### Given data
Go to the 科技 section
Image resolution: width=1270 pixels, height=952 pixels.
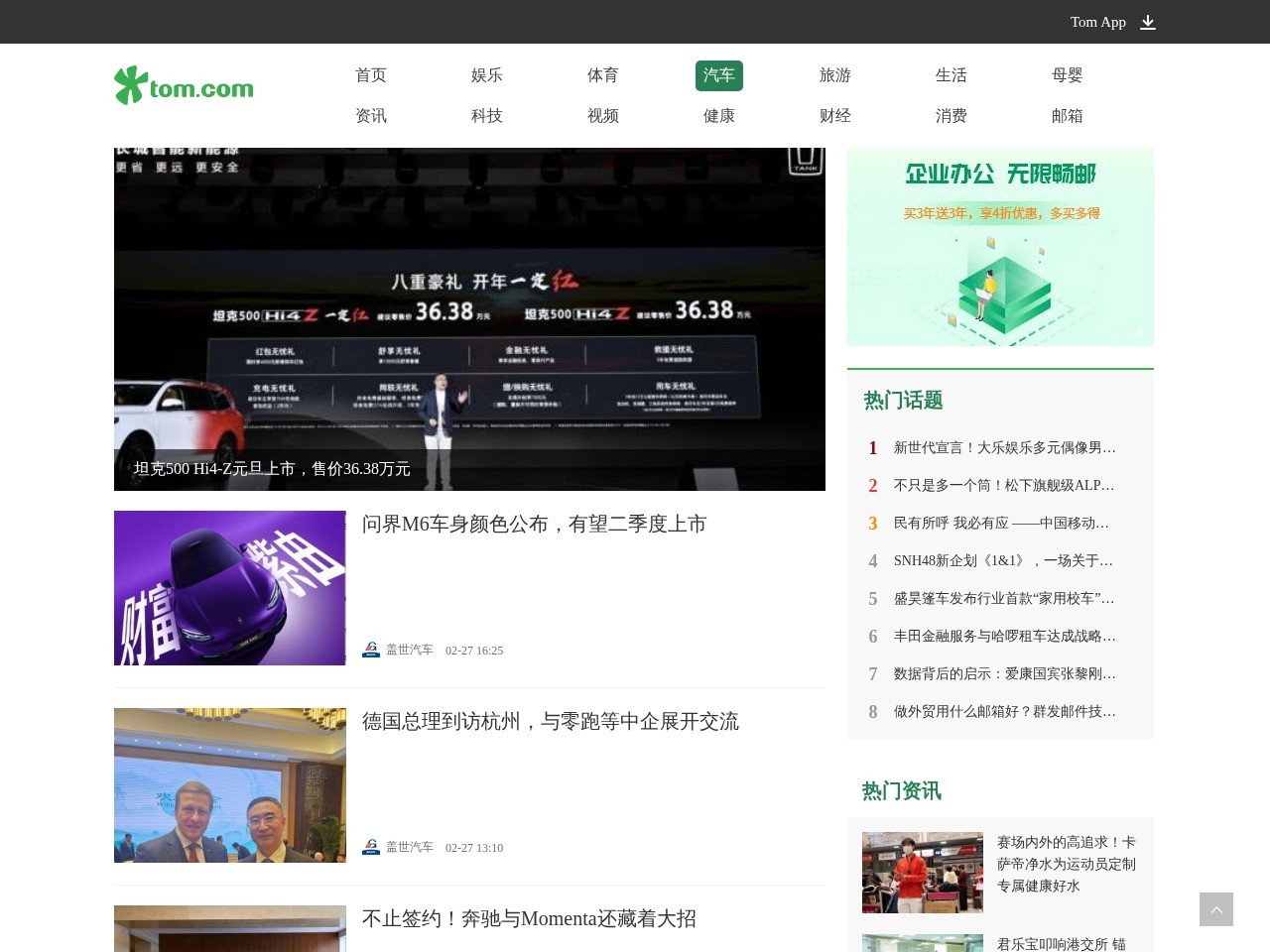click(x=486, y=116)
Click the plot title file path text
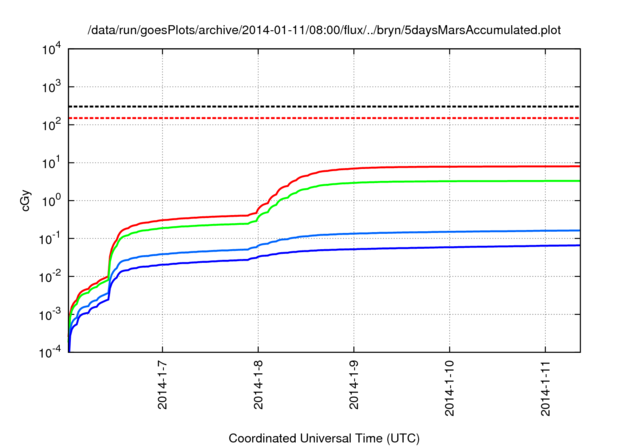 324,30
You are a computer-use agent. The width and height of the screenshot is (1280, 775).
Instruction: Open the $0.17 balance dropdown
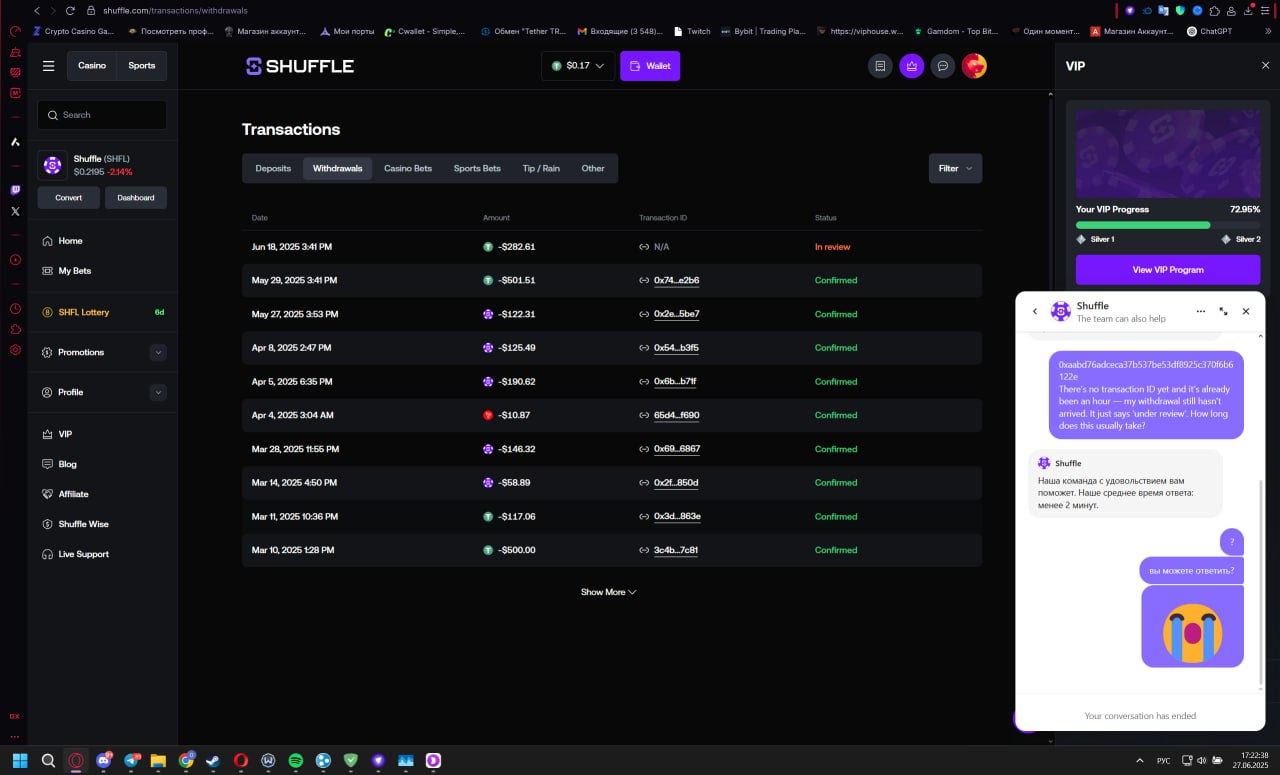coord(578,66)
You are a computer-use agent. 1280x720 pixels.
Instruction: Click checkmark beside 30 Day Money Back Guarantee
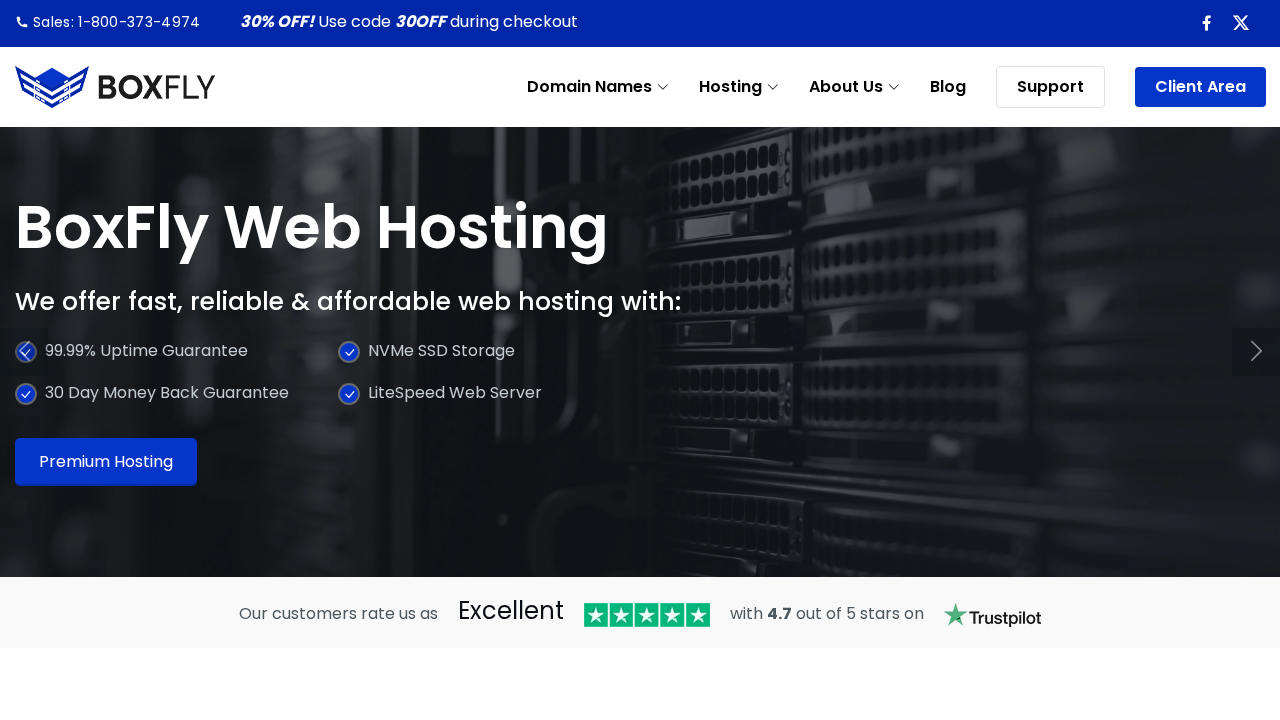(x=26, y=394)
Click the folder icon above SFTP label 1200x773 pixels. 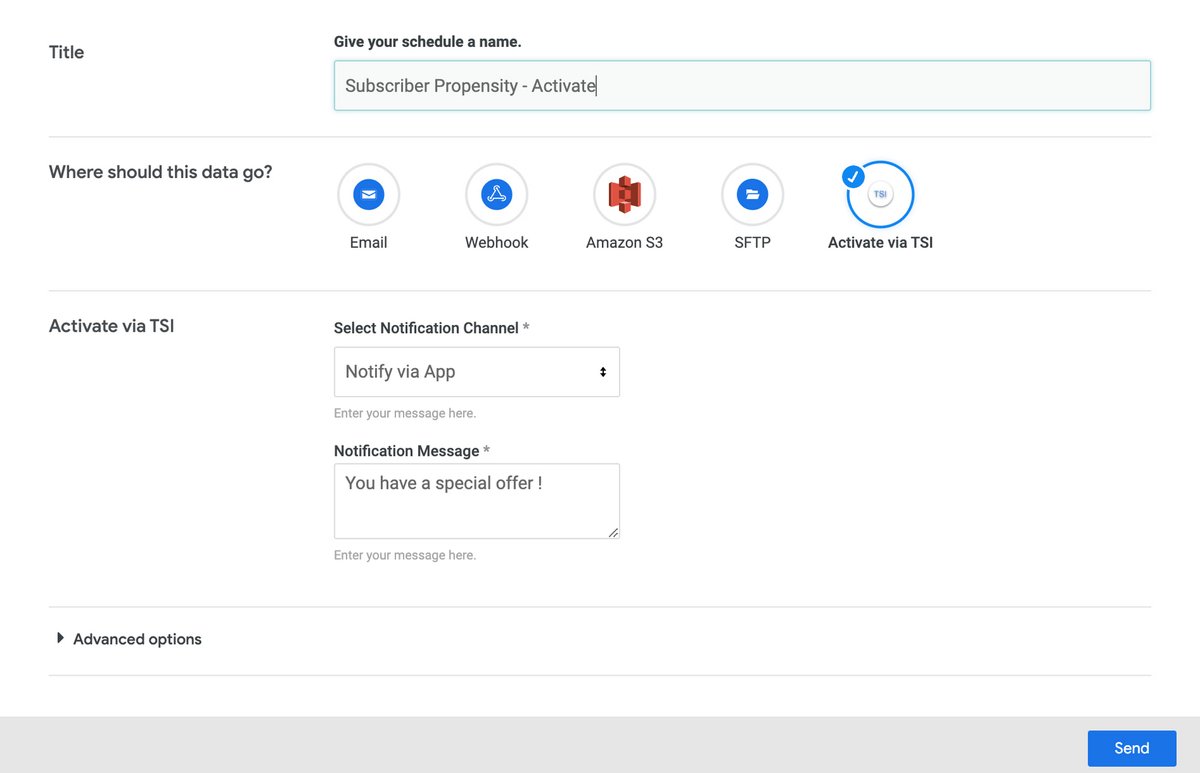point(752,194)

### Instructions for the task
The answer must be a single number: how many lines in the data contain the string "computer"?

### Result below
2